Populisme, postfascisme, démocratie illibérale, technocapitalisme, les manières de nommer les régimes politiques qui s’installent aux quatre coins du monde ne sont pas satisfaisantes. Toutes font référence à des régimes existants pour souligner à la fois les continuités et les différences. On serait toujours en démocratie mais avec une remise en cause des droits humains ; ce ne serait pas le fascisme mais un régime avec des ingrédients importants du fascisme comme la « paranoïa civilisationnelle-raciale »[1] et l’obsession du déclin moral. Ces références sont utiles mais elles empêchent de pointer la radicale nouveauté du régime politique de Trump et de ses émules. Je me dis que la spécificité de ces régimes nécessite un mot nouveau sinon on court le risque de ne pas être crédible dans nos dénonciations. C’est bien un post-fascisme mais on ne fait ici que de la généalogie. Il faut un nom qui pointe la nouveauté du phénomène.
Dans un échange LinkedIn avec Loïc Blondiaux, j’ai proposé égocratisme ou égocratie. A la réflexion, je préfère le terme d’égocratisme pour pointer qu’il ne s’agit pas d’un régime politique ordinaire mais d’une idéologie, l’idéologie de l’ego au pouvoir, sans limites. Cette absence de limites, cette agitation permanente qui alimente en continu chaînes d’info et réseaux sociaux rendent l’idée même de « régime politique » obsolète. Plus rien n’est stable quand la parole politique, telle Pénélope, défait le soir ce qui a été tissé le matin. Or, faut-il le rappeler, « institutions » vient du verbe latin sto, stas stare, ce qui tient debout. L’égocratisme n’a que mépris pour la stabilité institutionnelle. Seul le mouvement compte.

> _Votre tâche_
Recopiez mot pour mot le passage du texte sur l'égocratisme ci-dessus qui s'ouvre sur les mots contenant « Dans un échange » et se termine par « le mouvement compte. ».

> _Données brutes_

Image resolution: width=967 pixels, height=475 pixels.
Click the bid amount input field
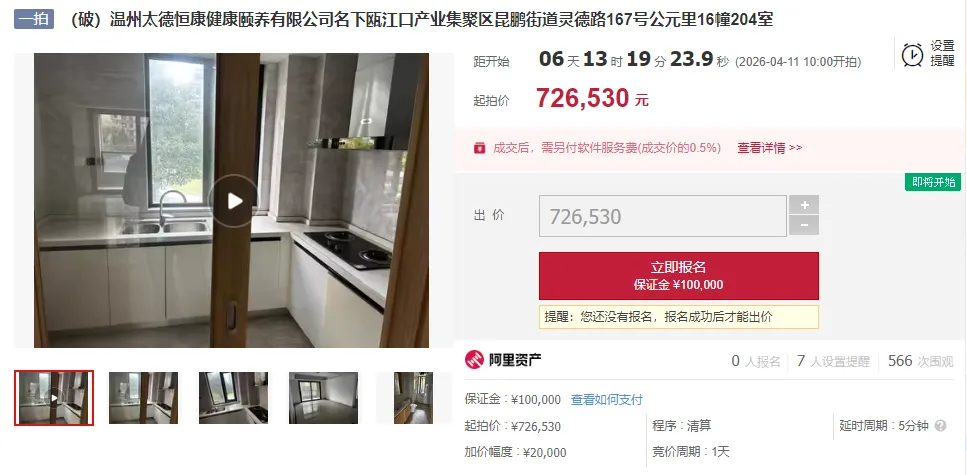click(663, 216)

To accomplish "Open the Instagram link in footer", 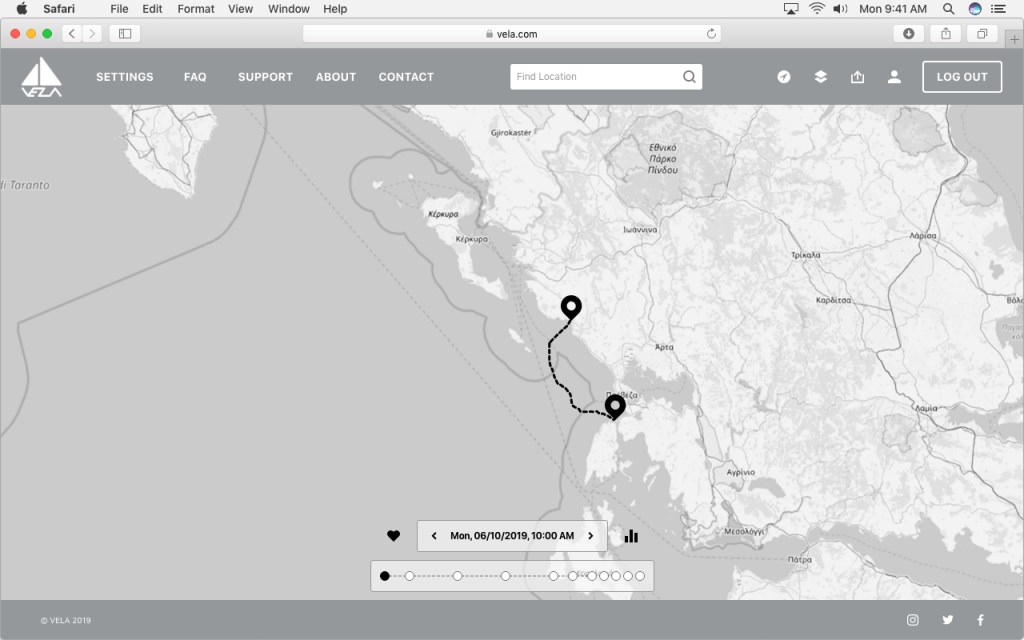I will click(x=912, y=620).
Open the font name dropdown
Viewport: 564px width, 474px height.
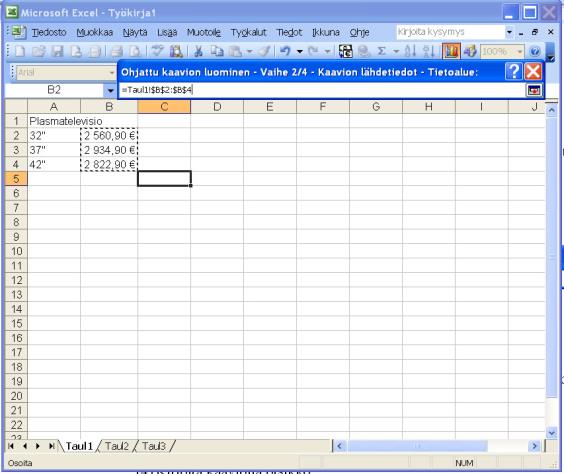click(112, 73)
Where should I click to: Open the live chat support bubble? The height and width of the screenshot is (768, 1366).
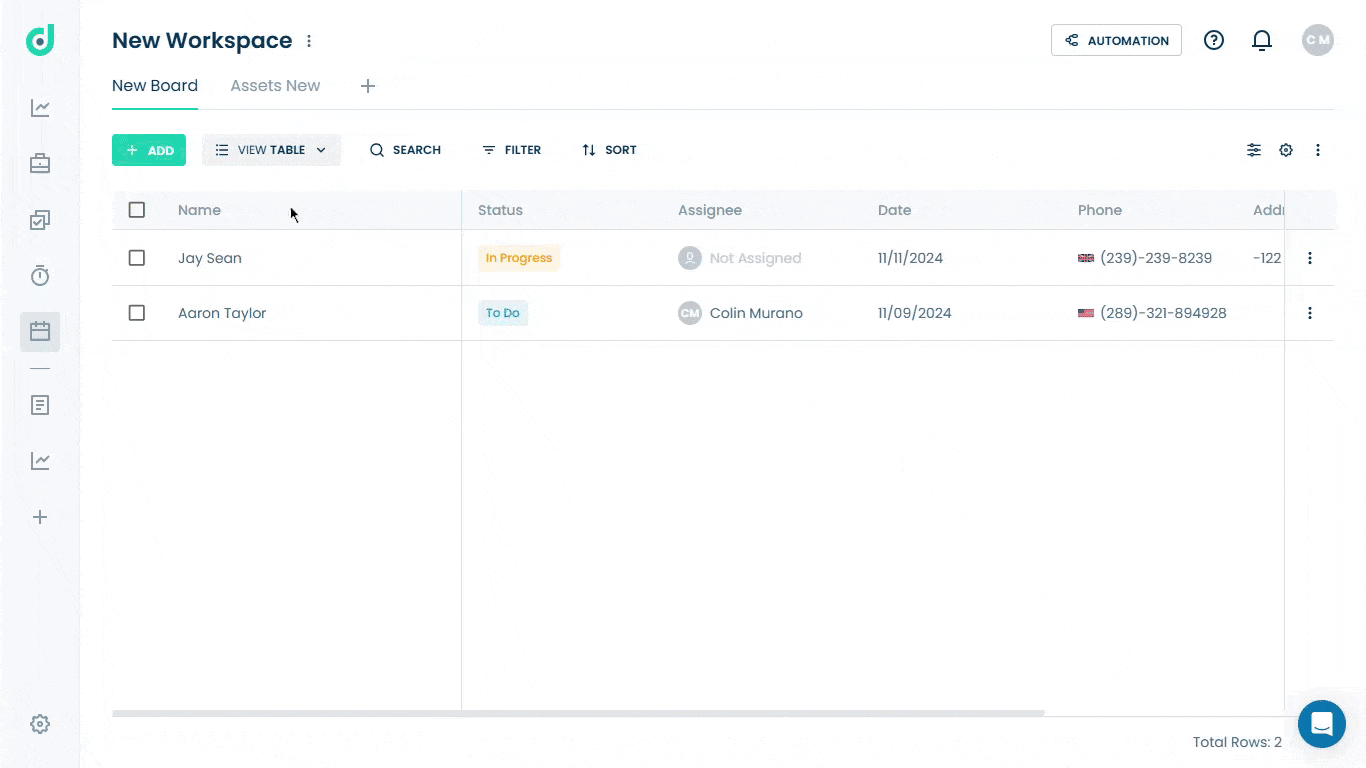click(1321, 723)

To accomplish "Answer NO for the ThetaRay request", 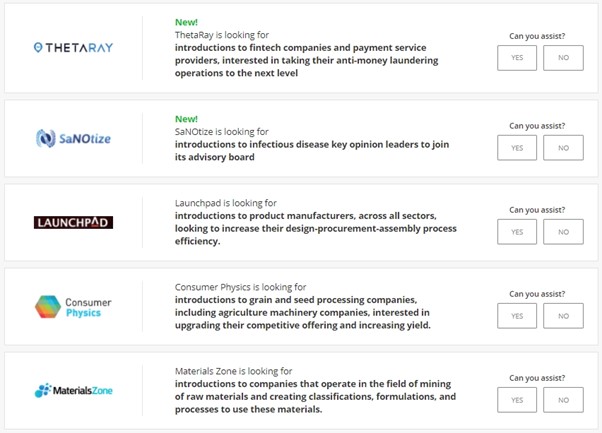I will click(x=563, y=58).
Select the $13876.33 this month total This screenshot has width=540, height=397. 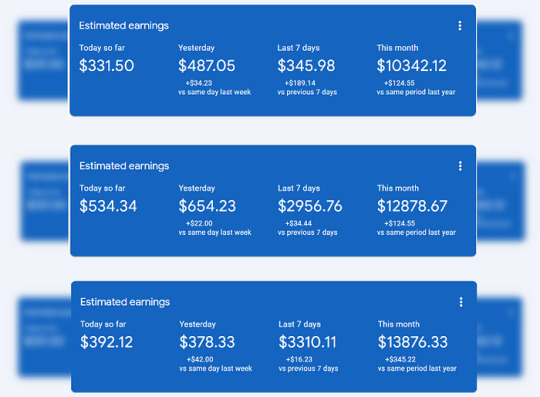pyautogui.click(x=413, y=342)
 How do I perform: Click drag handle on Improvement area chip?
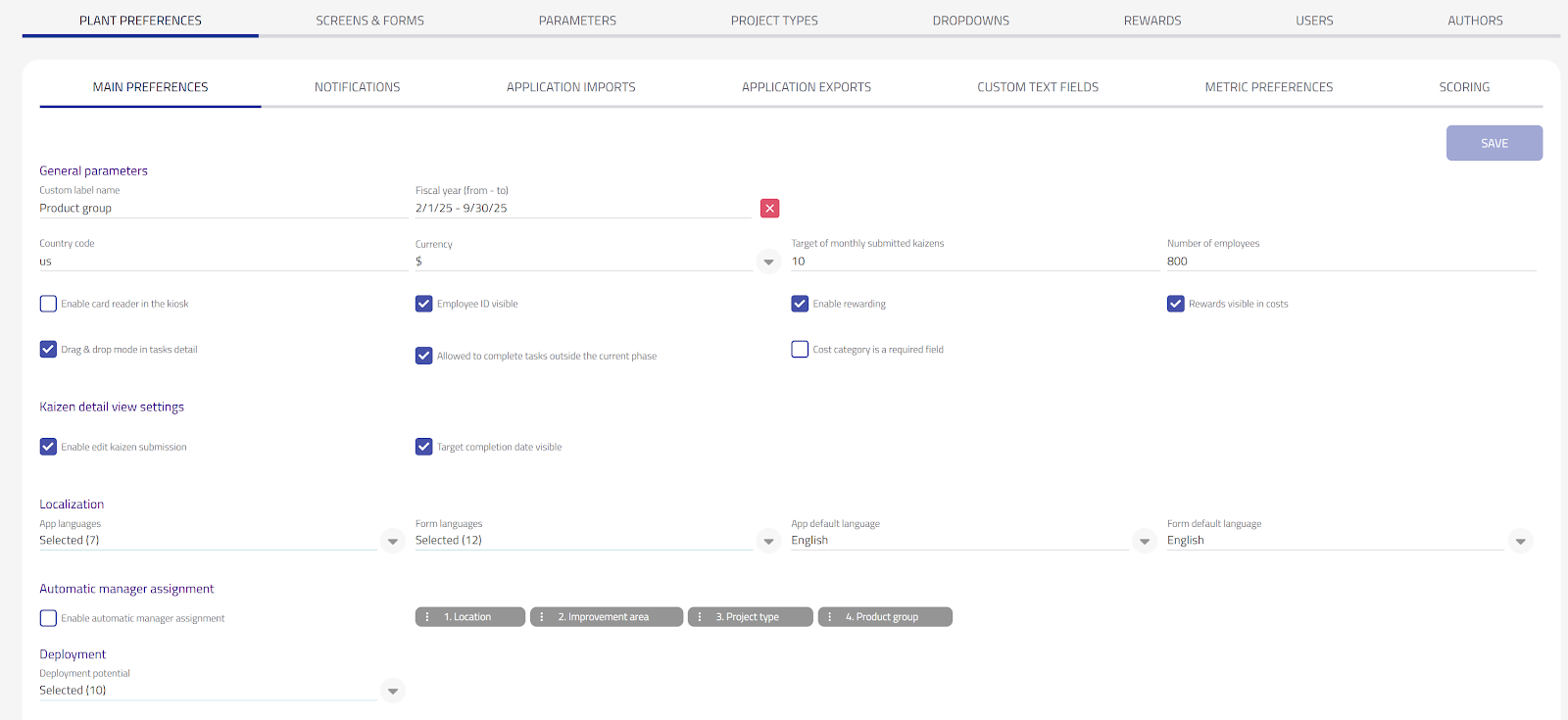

> _Résultat_
Dans un échange LinkedIn avec Loïc Blondiaux, j’ai proposé égocratisme ou égocratie. A la réflexion, je préfère le terme d’égocratisme pour pointer qu’il ne s’agit pas d’un régime politique ordinaire mais d’une idéologie, l’idéologie de l’ego au pouvoir, sans limites. Cette absence de limites, cette agitation permanente qui alimente en continu chaînes d’info et réseaux sociaux rendent l’idée même de « régime politique » obsolète. Plus rien n’est stable quand la parole politique, telle Pénélope, défait le soir ce qui a été tissé le matin. Or, faut-il le rappeler, « institutions » vient du verbe latin sto, stas stare, ce qui tient debout. L’égocratisme n’a que mépris pour la stabilité institutionnelle. Seul le mouvement compte.